Today I saw that an updated version of a VMware whitepaper discussing the CPU scheduler in VMware ESX/vSphere was published, The CPU Scheduler in VMware vSphere 5.1. I have used the previous whitepaper written for ESX 4.1 in a few presentations I’ve given and I frequently reference it when discussing VDI/Server Hosted Virtual Desktop solutions with customers. I wrote a blog post in 2011 discussing some of the key points to understand about the CPU scheduler and VDI.

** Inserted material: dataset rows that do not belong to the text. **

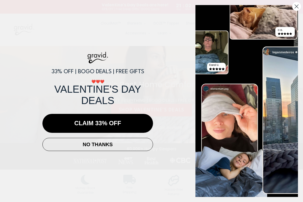Screen dimensions: 303x202
Task: Expand the Learn dropdown menu
Action: (165, 33)
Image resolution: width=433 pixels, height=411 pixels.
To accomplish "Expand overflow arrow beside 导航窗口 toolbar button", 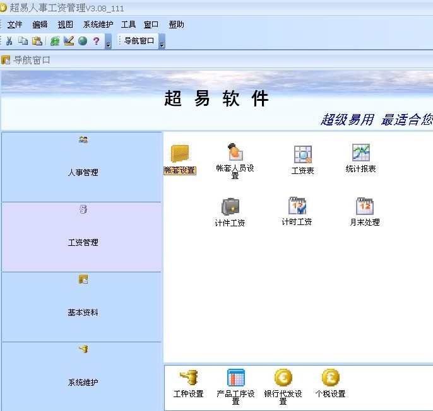I will 162,42.
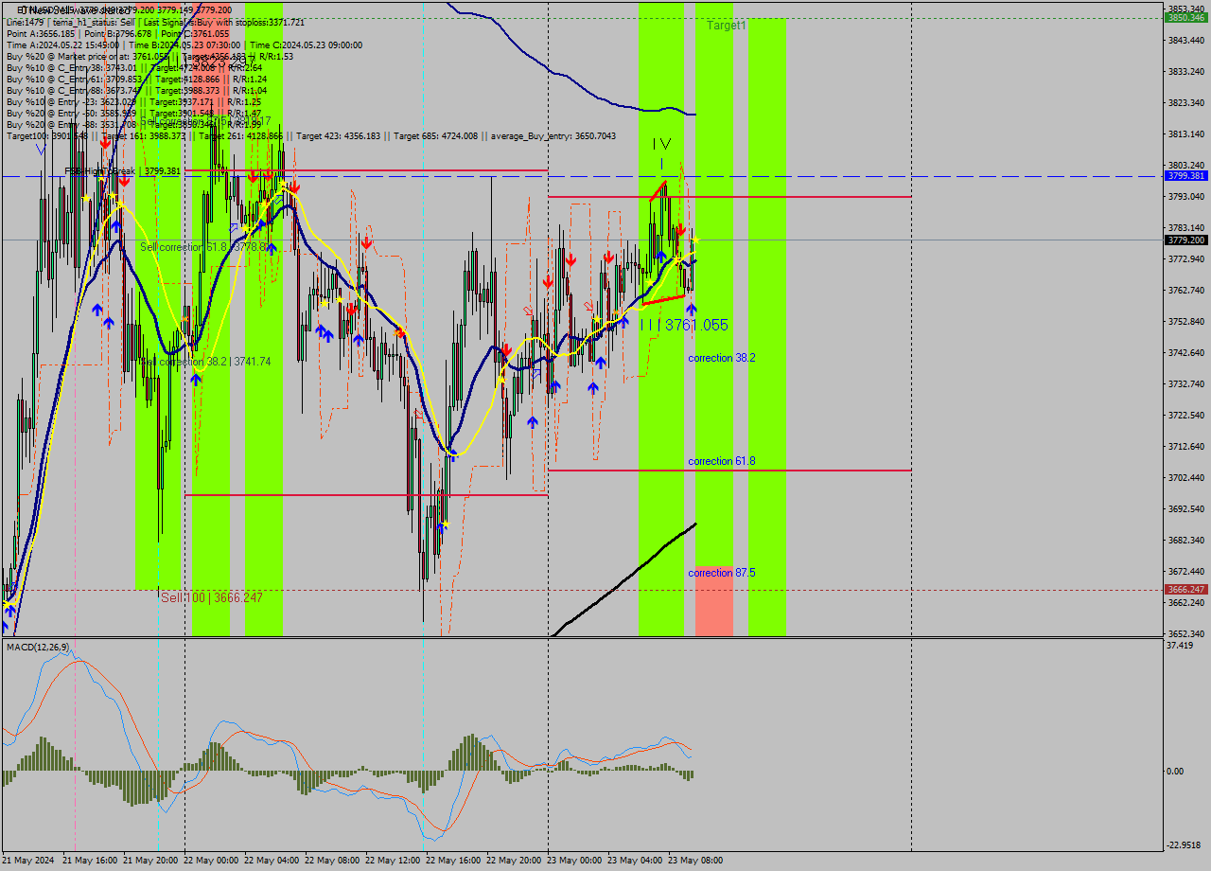The height and width of the screenshot is (871, 1211).
Task: Click the red down arrow near 22 May 04:00
Action: point(269,176)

I thought with this update of the whitepaper it would be a good time to once again focus on items that apply to all virtualized workloads but is critically important to understand when deploying desktop virtualization workloads in which user experience is of the highest importance and you have high over-commitment ratios. From the whitepaper published by VMware I think these paragraphs are the most important for desktop virtualization admins to understand:
When making scheduling decisions, the ratio of the consumed CPU resources to the entitlement is used as the priority of the world. If there is a world that has consumed less than its entitlement, the world is considered high priority and will likely be chosen to run next.

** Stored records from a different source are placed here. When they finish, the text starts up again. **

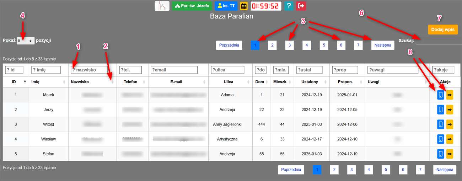
Task: Click the Dodaj wpis button
Action: (442, 30)
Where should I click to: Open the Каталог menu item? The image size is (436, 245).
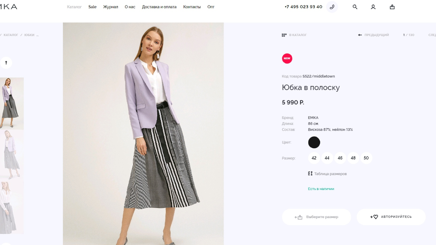coord(74,7)
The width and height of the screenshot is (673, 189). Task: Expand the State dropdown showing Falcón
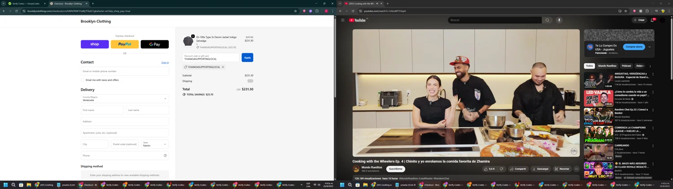coord(155,144)
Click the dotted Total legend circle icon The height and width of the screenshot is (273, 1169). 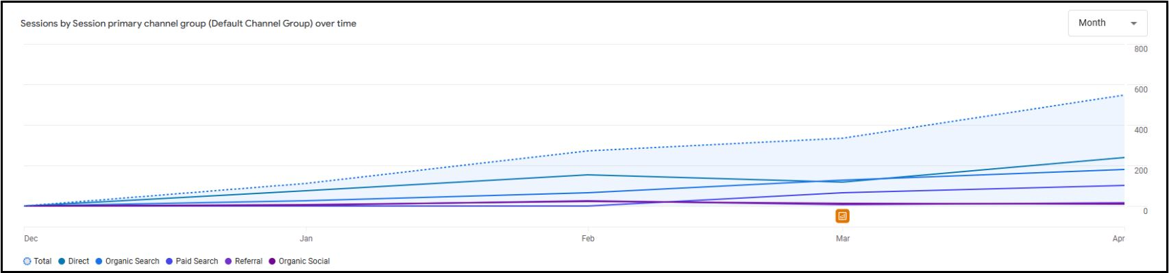pyautogui.click(x=27, y=261)
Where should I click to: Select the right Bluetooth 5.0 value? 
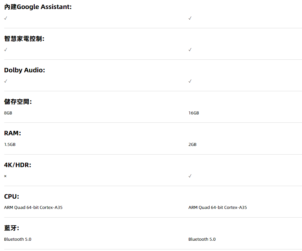tap(202, 239)
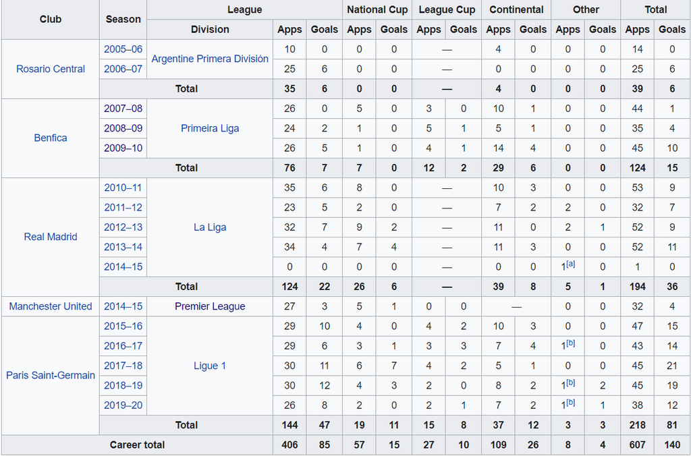Screen dimensions: 691x456
Task: Open the Ligue 1 division link
Action: pos(210,366)
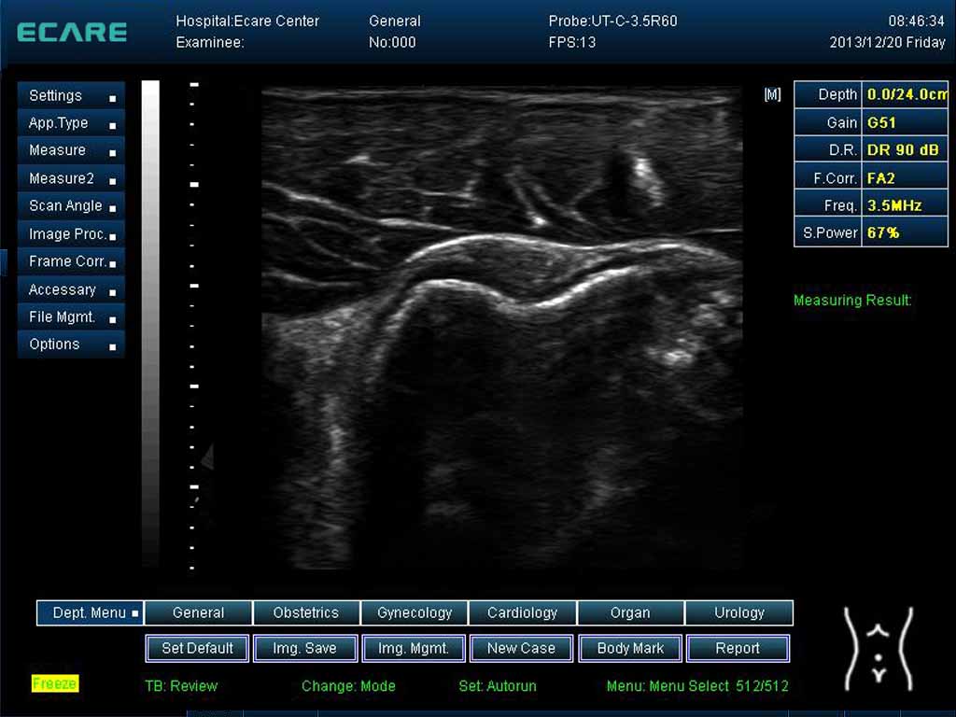Select the Urology department tab
The width and height of the screenshot is (956, 717).
(x=738, y=613)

One way to understand prioritizing by the CPU scheduler is to compare it to the CPU scheduling that occurs in UNIX.The key difference between CPU scheduling in UNIX and ESXi involves how a priority is determined. In UNIX, a priority is arbitrarily chosen by the user. If one process is considered more important than others, it is given higher priority. Between two priorities, it is the relative order that matters, not the degree of the difference.

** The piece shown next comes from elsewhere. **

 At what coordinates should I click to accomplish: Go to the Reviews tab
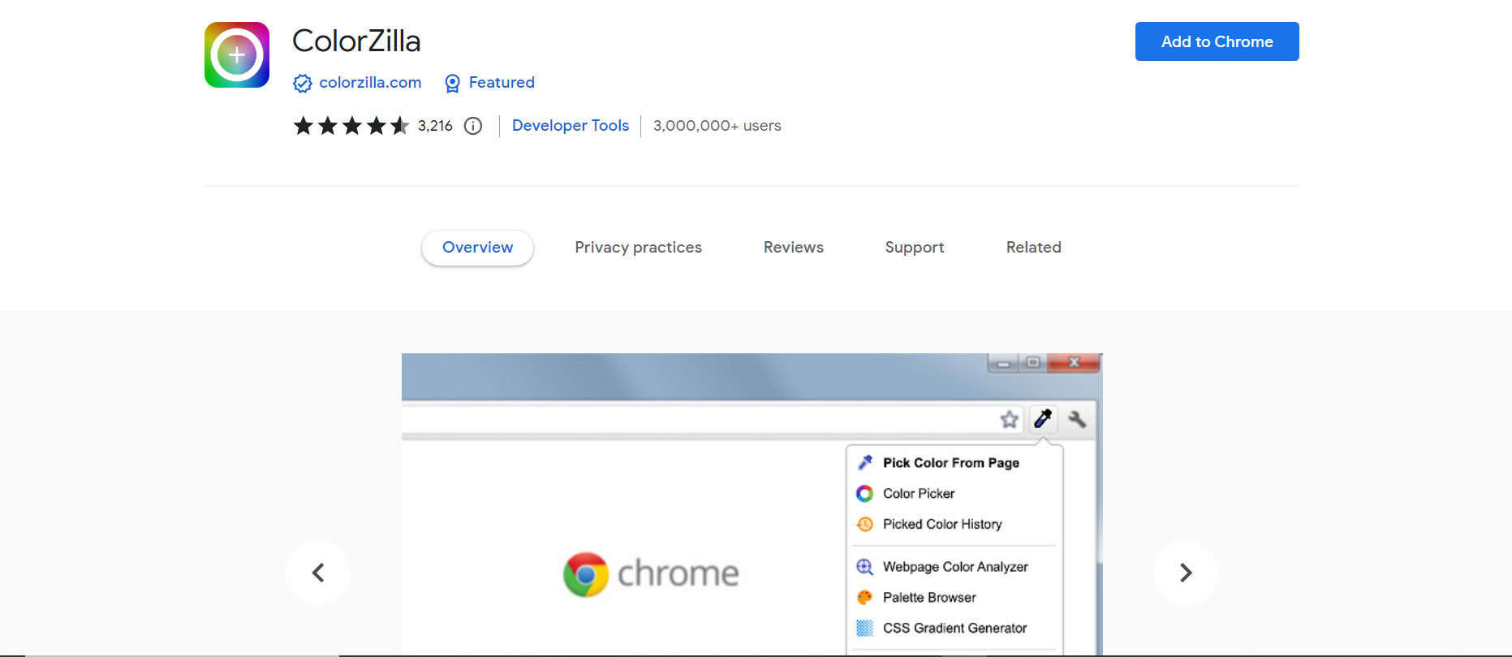click(x=793, y=248)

In ESXi, a priority is dynamically re-evaluated based on the consumption and the entitlement. The user controls the entitlement, but the consumption depends on many factors including scheduling, workload behavior, and system load. Also, the degree of the difference between two entitlements dictates how much CPU time should be allocated.
Those sentences are the ones all desktop virtualization administrators should reread until they understand what that means to them. Here’s my translation: “Shares being equal, the more CPU resources you consume (CPU time) the more likely another workload (world) will preempt yours.”
When looking at the workload being done by your users within their hosted virtual desktop it is important to understand the applications and ways in which they will use those apps, the real-time nature of any of the applications being used by them, etc. The main thing I look for are applications that rely on audio or video in order to be effectively used, or is their primary purpose.
These applications are negatively affected when the pCPU is not available and the vCPU must wait for it to become available. When you are overcommitting vCPU to pCPU in ratios like 8 to 1 there is a much higher chance that another vCPU will be waiting for the pCPU. Some interuption and waiting for the pCPU probably won’t be noticed, but if the other 7 vCPU’s are also trying to schedule audio and video you’re going to have serious contention on that pCPU and it will most likely degrade the user experience.
Remember, shares being equal and all vCPU’s having work to be done the CPU scheduler will equally distribute work between the vCPU’s, there is no priority of operating system thread that the vSphere CPU scheduler sees.